Required work:
Print exactly the line that contains "Go to page 5 of the table", then every following line through the end of the material; include nothing else and no pictures.

----

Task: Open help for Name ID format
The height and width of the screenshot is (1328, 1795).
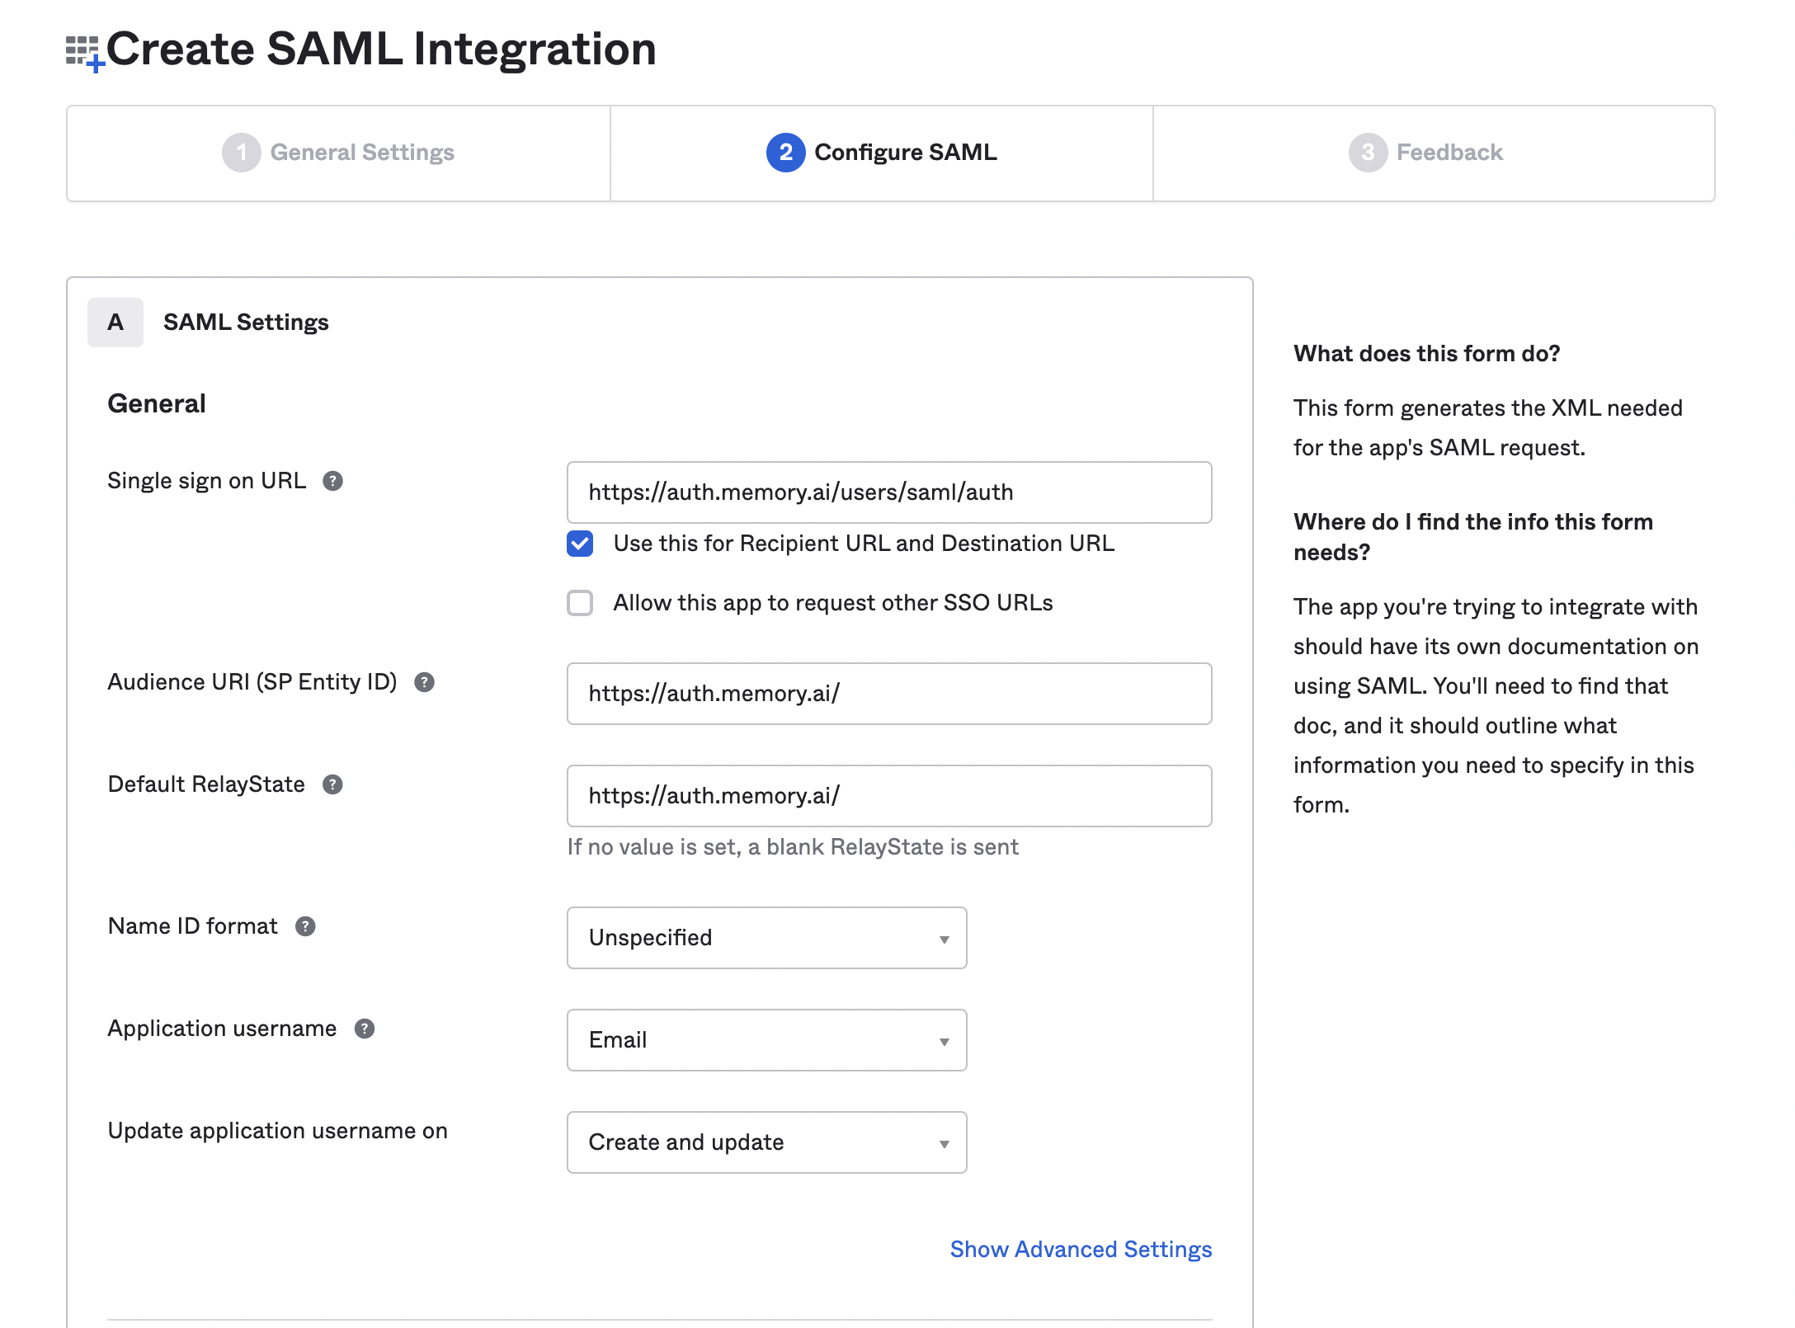Action: (304, 926)
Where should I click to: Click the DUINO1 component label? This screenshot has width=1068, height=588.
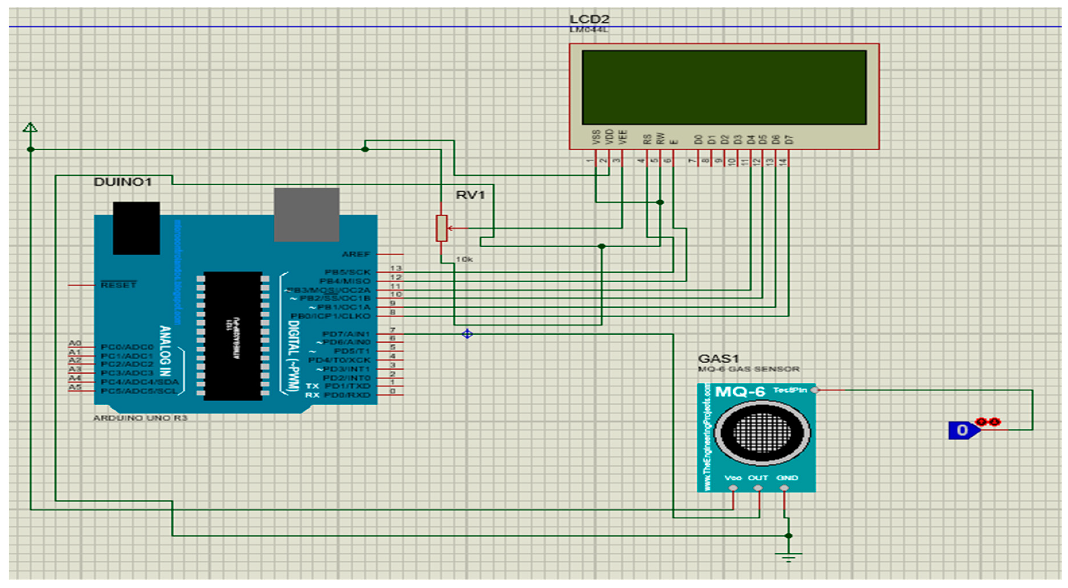pos(123,182)
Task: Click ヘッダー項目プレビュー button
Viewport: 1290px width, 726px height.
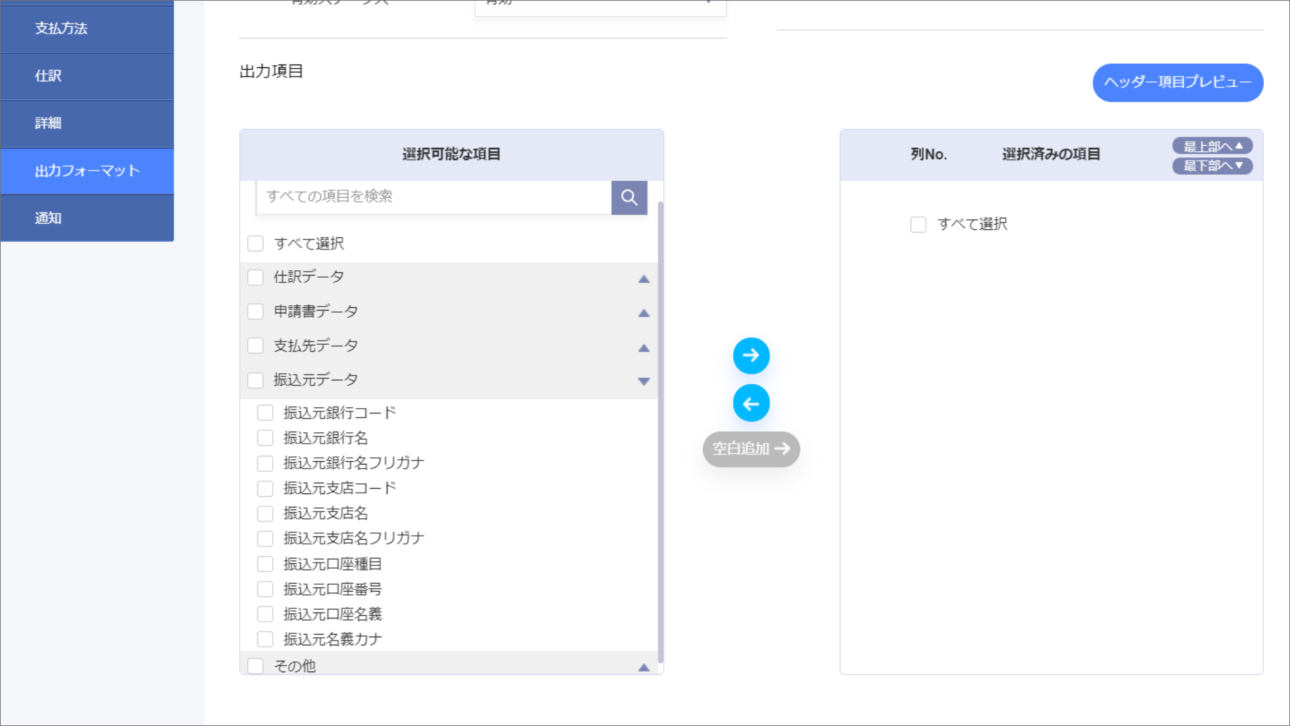Action: click(1177, 82)
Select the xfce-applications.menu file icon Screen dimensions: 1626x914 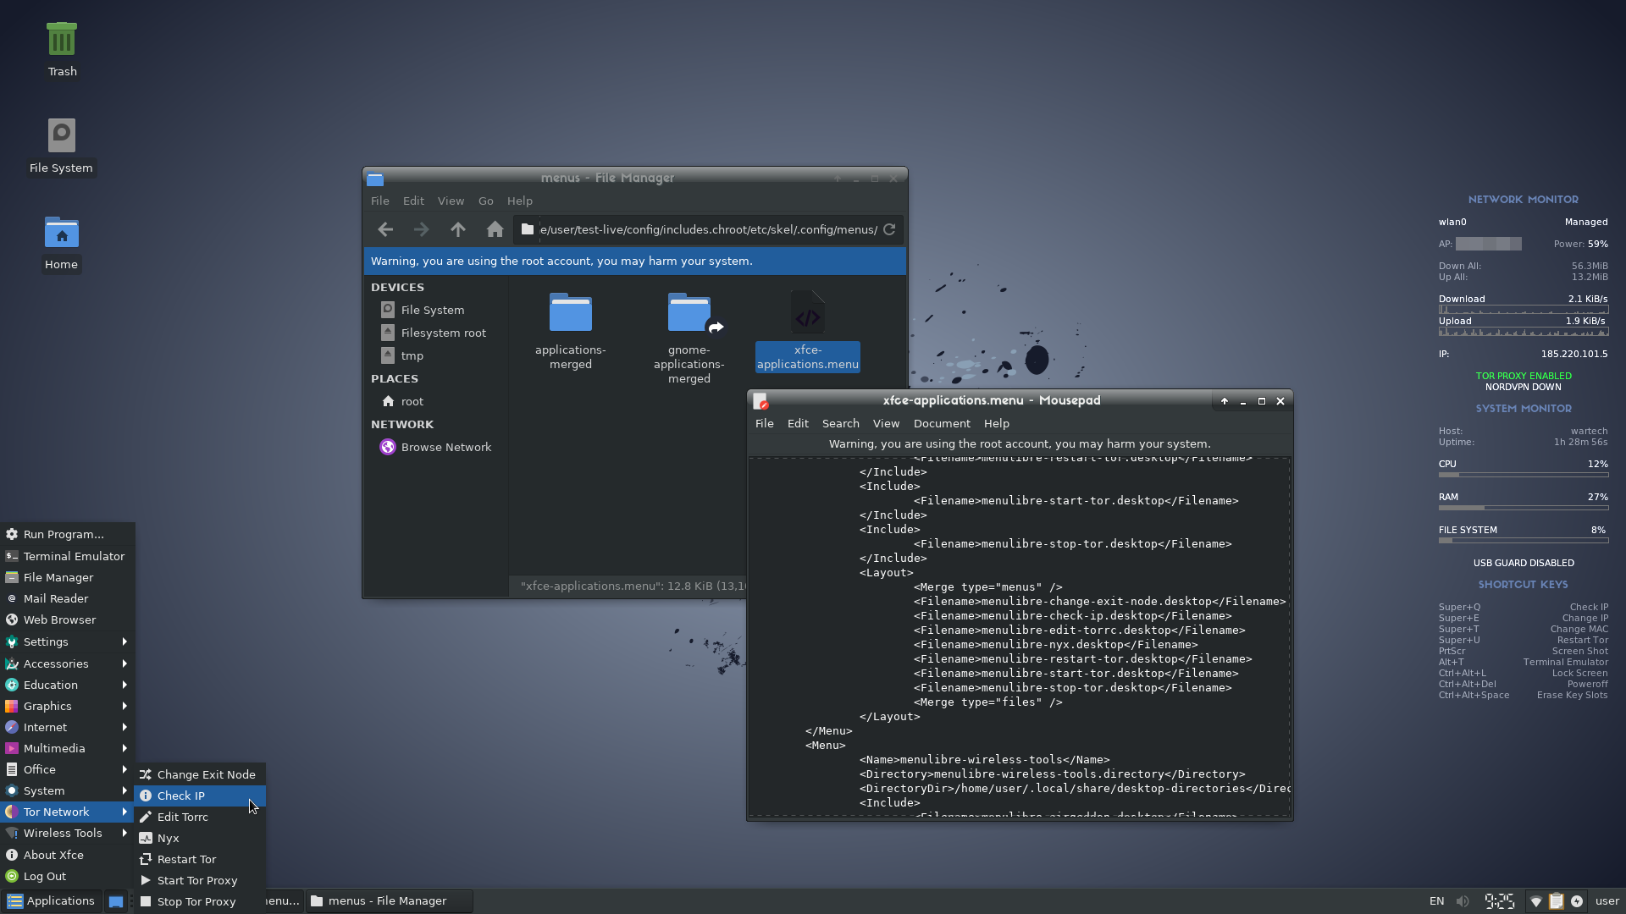pos(807,316)
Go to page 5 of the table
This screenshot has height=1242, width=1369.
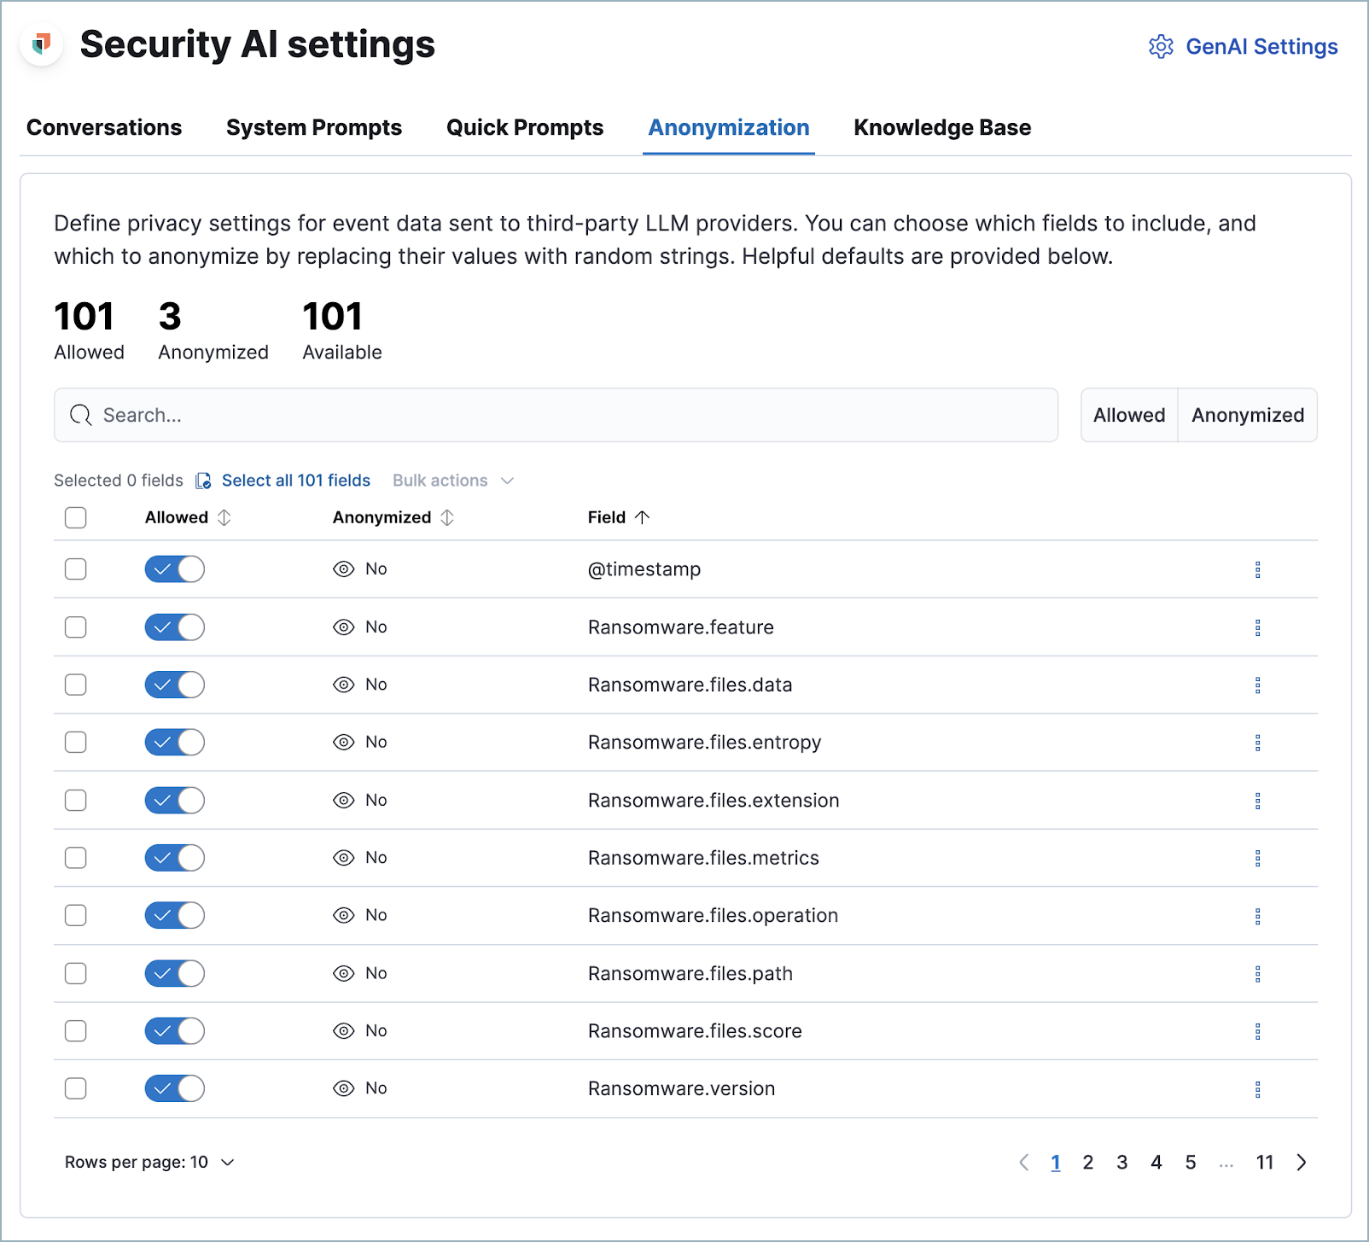(x=1191, y=1162)
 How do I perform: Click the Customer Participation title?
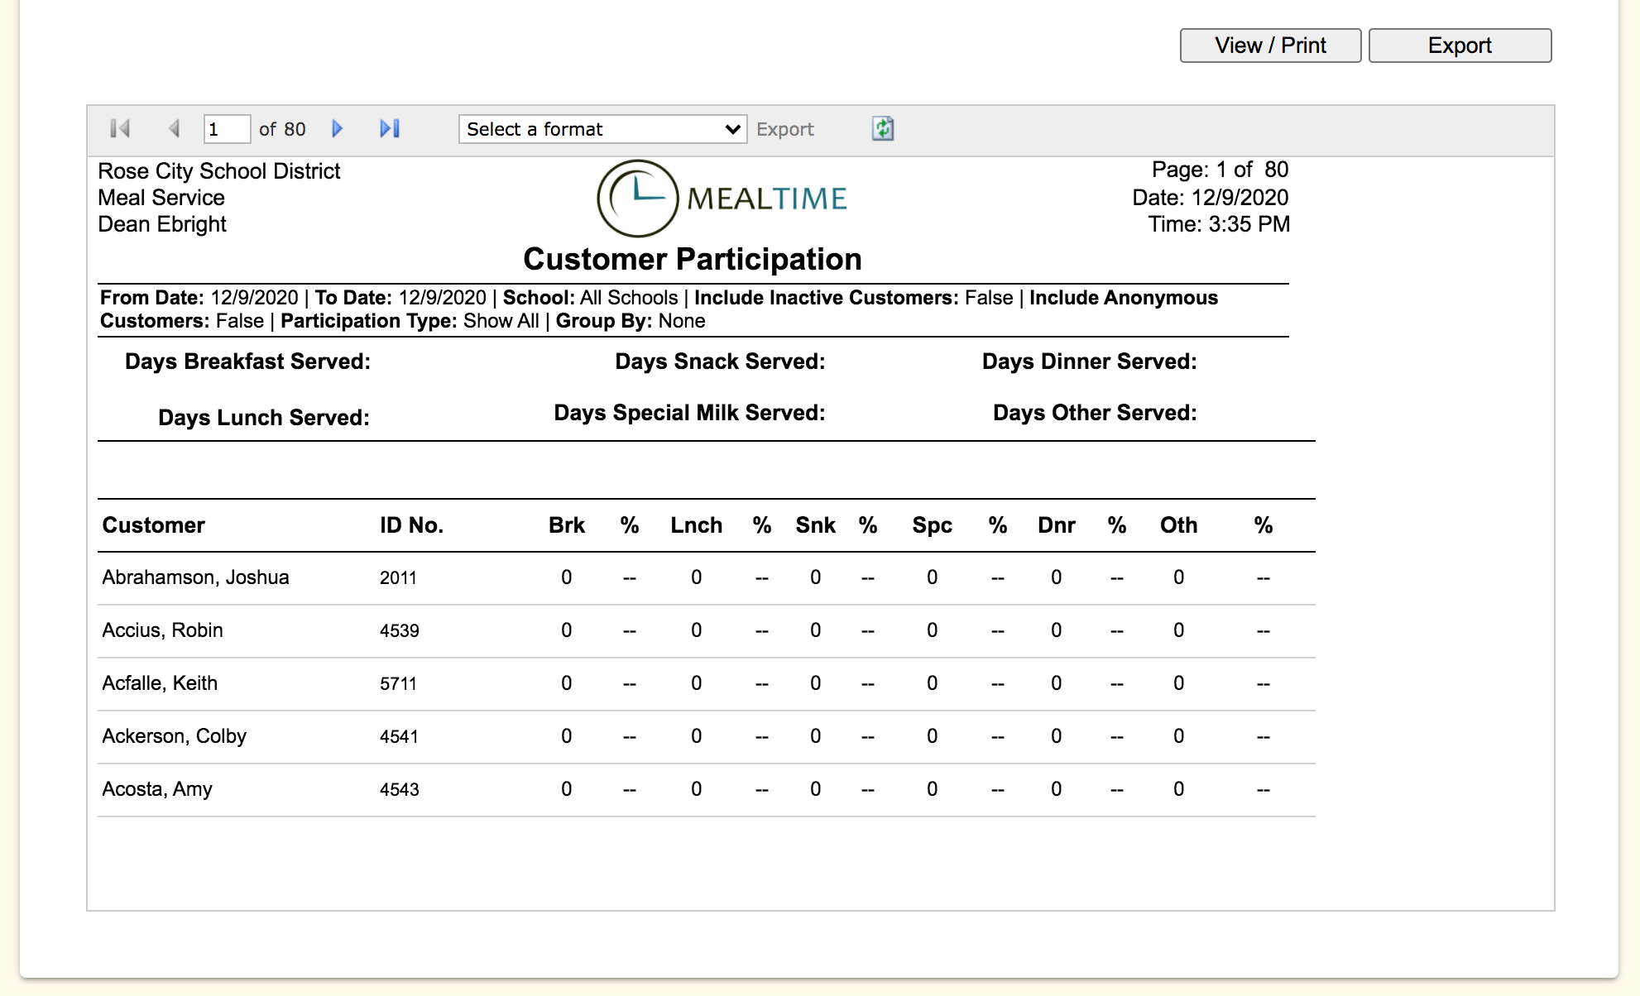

----

Expected answer:
Go to page 5 of the table
This screenshot has height=1242, width=1369.
(x=1191, y=1162)
 How do I perform: Click the Customer Participation title?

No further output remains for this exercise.